Uber’s embattled CEO Travis Kalanick announced Tuesday that he is taking a leave of absence from the company for an unspecified amount of time.

He made the announcement to employees over email saying he needed to mourn the loss of his mother, who died in a boating accident last month. He also said he need to learn to become a better leader.

Kalanick’s announcement came as former U.S. attorney general under former President Barack Obama released a list of recommendations for the company. One of those included removing Kalanick from certain responsibilities and giving them to a chief operating officer.

Eric Holder, whose firm, Covington & Burling LLP, as well as a second firm, Perkins Cole, conducted separate looks into Uber’s corporate culture after charges of sexual harassment made by a former employee, Susan Fowler. She claims her charges were not taken seriously.

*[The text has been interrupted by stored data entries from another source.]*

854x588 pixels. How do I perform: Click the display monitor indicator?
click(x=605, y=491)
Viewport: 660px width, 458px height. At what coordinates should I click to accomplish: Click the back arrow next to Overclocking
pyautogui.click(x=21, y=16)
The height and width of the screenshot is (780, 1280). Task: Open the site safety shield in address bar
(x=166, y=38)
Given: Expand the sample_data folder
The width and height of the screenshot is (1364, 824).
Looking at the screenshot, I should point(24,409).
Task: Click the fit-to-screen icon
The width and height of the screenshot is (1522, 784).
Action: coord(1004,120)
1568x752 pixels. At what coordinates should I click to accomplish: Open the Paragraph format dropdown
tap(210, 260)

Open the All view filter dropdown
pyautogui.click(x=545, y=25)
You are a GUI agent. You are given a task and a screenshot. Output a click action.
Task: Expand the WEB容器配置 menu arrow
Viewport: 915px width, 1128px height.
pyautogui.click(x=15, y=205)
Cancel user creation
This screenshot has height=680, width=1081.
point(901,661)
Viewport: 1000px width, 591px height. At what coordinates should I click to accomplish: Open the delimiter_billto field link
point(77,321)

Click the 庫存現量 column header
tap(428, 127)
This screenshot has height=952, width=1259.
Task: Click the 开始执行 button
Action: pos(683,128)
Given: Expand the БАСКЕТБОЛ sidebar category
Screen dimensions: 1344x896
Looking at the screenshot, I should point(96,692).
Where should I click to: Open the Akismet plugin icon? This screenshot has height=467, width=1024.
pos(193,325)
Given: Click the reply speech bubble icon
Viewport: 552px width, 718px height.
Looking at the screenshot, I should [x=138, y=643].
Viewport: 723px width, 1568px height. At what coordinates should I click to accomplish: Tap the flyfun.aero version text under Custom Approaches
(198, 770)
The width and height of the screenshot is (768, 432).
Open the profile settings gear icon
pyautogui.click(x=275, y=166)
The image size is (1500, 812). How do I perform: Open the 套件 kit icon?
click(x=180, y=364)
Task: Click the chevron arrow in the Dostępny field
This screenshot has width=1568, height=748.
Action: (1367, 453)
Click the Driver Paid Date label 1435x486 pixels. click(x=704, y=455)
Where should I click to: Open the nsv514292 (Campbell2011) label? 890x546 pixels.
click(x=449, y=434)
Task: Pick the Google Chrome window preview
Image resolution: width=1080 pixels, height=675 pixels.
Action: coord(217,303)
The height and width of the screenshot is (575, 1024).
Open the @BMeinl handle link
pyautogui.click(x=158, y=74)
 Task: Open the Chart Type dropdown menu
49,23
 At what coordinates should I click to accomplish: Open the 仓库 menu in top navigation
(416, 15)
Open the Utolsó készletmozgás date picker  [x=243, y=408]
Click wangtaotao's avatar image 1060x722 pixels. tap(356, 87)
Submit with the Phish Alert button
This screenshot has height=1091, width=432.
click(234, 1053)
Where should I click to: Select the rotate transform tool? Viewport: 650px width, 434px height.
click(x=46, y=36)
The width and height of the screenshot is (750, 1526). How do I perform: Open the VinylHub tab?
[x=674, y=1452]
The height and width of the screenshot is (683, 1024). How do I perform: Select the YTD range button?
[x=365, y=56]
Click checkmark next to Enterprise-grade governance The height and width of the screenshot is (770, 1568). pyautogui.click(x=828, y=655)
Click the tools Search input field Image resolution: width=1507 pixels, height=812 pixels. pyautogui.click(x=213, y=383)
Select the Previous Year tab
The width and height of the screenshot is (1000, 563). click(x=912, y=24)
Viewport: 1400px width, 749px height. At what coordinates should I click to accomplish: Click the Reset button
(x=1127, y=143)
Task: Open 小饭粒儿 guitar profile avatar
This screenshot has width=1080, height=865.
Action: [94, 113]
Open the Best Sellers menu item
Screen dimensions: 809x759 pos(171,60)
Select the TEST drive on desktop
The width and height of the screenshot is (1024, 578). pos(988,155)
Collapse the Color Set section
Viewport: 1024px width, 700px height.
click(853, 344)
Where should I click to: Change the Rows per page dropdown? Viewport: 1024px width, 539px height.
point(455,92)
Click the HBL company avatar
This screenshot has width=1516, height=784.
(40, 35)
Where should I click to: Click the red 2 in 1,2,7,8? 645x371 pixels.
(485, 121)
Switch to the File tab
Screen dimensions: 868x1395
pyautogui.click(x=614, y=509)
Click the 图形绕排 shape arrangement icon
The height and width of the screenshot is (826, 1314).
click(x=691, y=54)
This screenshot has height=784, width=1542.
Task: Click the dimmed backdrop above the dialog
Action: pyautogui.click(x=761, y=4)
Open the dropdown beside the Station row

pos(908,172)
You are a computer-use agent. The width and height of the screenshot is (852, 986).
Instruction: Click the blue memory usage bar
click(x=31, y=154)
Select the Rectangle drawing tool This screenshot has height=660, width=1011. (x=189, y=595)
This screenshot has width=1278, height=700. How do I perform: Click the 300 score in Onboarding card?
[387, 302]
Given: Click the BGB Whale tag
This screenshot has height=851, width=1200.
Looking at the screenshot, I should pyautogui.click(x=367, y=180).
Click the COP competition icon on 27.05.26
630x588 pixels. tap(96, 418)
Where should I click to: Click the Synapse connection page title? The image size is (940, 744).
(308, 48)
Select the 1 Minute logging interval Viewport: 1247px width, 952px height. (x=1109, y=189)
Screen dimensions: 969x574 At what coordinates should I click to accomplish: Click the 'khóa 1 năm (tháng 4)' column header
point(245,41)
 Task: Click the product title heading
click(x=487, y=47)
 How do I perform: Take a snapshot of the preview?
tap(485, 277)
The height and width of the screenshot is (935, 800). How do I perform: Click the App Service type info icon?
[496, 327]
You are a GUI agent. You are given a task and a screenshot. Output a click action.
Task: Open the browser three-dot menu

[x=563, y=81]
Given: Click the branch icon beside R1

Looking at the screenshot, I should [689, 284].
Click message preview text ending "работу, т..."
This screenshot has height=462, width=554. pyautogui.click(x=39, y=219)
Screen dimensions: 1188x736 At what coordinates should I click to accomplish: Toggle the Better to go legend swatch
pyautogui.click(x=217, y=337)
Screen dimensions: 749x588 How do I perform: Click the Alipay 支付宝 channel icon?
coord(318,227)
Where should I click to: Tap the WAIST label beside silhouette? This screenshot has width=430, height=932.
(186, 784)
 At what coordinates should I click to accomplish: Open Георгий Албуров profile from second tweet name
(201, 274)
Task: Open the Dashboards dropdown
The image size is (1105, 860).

Holder’s firm also said Uber should hold senior managers more accountable and should improve diversity.

Uber reportedly did make changes after Fowler’s allegations, including starting a 24-hour employee hotline and firing 20 after Perkins Cole investigated complaints about sexual harassment, bullying and other workplace problems.

Other recommendations included limiting alcohol at work parties and forbidding intimate relationships between employees and bosses.

Uber was controversial from the start as it turned the taxi market in hundred of cities upside down. At its peak, it was valued at more than $70 billion.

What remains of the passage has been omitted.